The man's face was a study. Natural feelings were visibly struggling with official propriety. As a man he could not but be sensible of her beauty and grace; as a policeman he suspected she was trying to put something over on him. He was a handsome, manly looking fellow, well set up and keen. From the army, I guessed. He said stiffly:
"You and this lady are registered here as Mrs. Amory and Miss Jackson of Liverpool. Please show me some proof of your identity."
"What sort of proofs?" asked Mme Storey, sparring for time.
"Visiting cards; letters addressed to yourself; bank books; anything of that sort."
"But I haven't anything of that sort with me," said Mme Storey with a distressed air.
He nodded toward the telephone. "Then please call up somebody here in London who can come and identify you."
"I can't do that either."
"Hm," said the inspector, rubbing his moustache with an annoyed air. "Well, let that go for the moment. You travelled last night from Banchester to London by the train arriving at Paddington Station at eleven?"
"Yes," said Mme Storey.
By this time I began to understand that his visit had nothing to do with our mission in London. I was first relieved, then anxious again, wondering what could be in the wind now.
"Did anything unusual take place in your compartment?" he asked.
"Not that I know of," said Mme Storey. "I slept."
"The whole way?" he asked with a disagreeable smile.
"The whole way."
"And this lady?" he asked, turning to me.
"I also slept."
"Hm!" he said, exchanging a glance with his companion. "You must permit me to observe that this is very unusual."
"Very," said Mme Storey blandly. "That's what we said to each other." She warned me with a glance not to mention our thought that we might have been drugged. In his present frame of mind, such a suggestion thrown out by us would have confirmed the man's suspicions.

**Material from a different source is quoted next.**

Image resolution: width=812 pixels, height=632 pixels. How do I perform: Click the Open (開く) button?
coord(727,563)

He was openly sarcastic now. "Did you take any note of the other persons who shared your compartment?" he asked.
"Yes," said Mme Storey. "Those at least who got on before we left Banchester." She proceeded to describe the lady, the young man, and the old man with the pot of pansies.
"Ah," he said; "and did you notice them when you left the train?"

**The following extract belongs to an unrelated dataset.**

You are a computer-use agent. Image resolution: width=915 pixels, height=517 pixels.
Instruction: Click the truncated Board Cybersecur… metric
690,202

"I noticed nothing then," said Mme Storey. "My secretary awoke me violently and hustled me out of the car before I had my eyes well open."
"And you?" he asked me.
"The lady was still sitting beside me," I said, "and the young man was opposite her. But the old man had got out."

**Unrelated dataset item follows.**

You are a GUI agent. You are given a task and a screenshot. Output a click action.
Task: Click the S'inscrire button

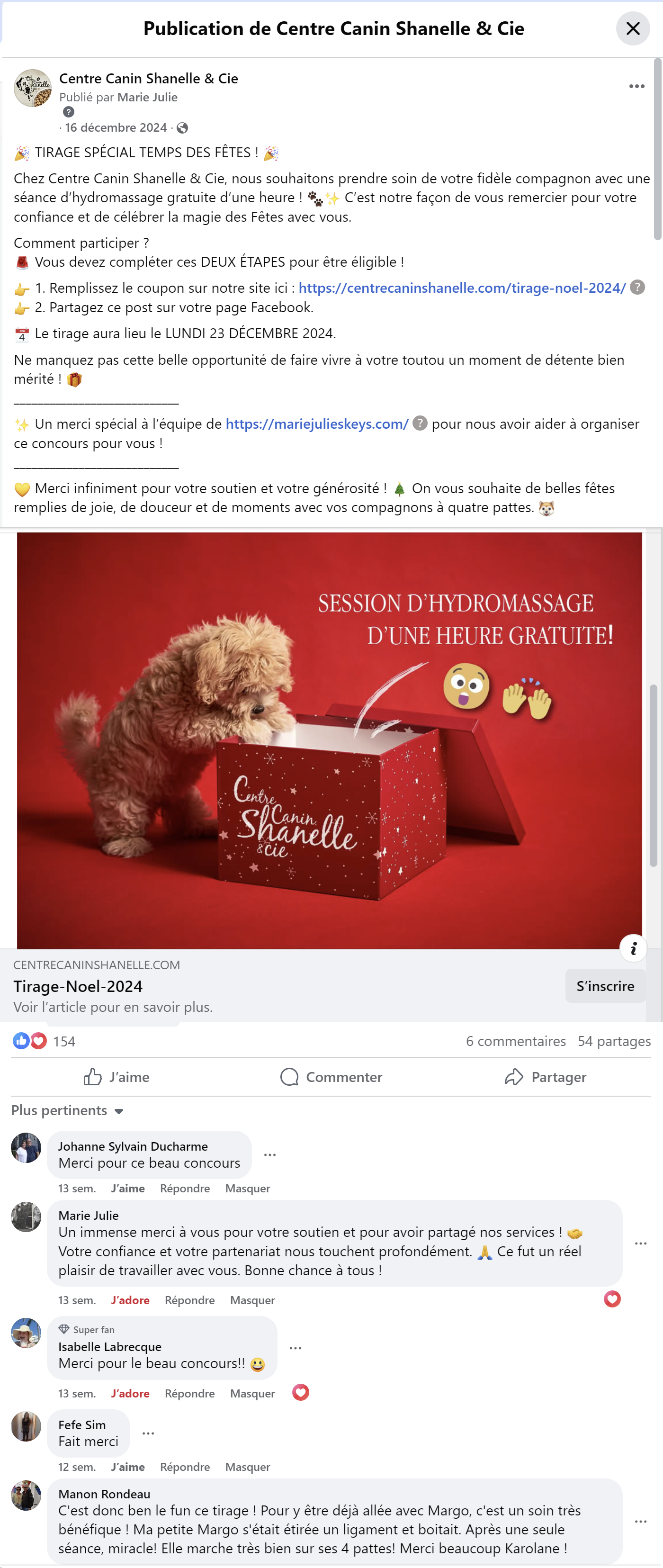(605, 985)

"Oh, he had got out, had he?" he said meaningly.
His innuendoes, which I couldn't in the least comprehend, angered me, but I bit my lip and kept silent.
His eyes bored into us, first my mistress, then me. "Now," he said with the air of one who was springing a mine under us, "please explain how you came to leave the train at Westbourne Park instead of coming into Paddington, which is much nearer this hotel."
"I suspected there might be somebody watching for us at Paddington that I did not wish to see," said Mme Storey blandly.
This was hardly the answer he expected. "I thought you said you knew nobody in London," he said, with his eyebrows running up.
"But I did not say that. That was the construction you put on my words. I said I would not call on them to come here and identify me."
"Why not?"
"Because I am engaged on an affair of business that requires secrecy for the moment."
"Is Amory your right name?"
"It is not," said Mme Storey coolly.
"What is the nature of your business in London?"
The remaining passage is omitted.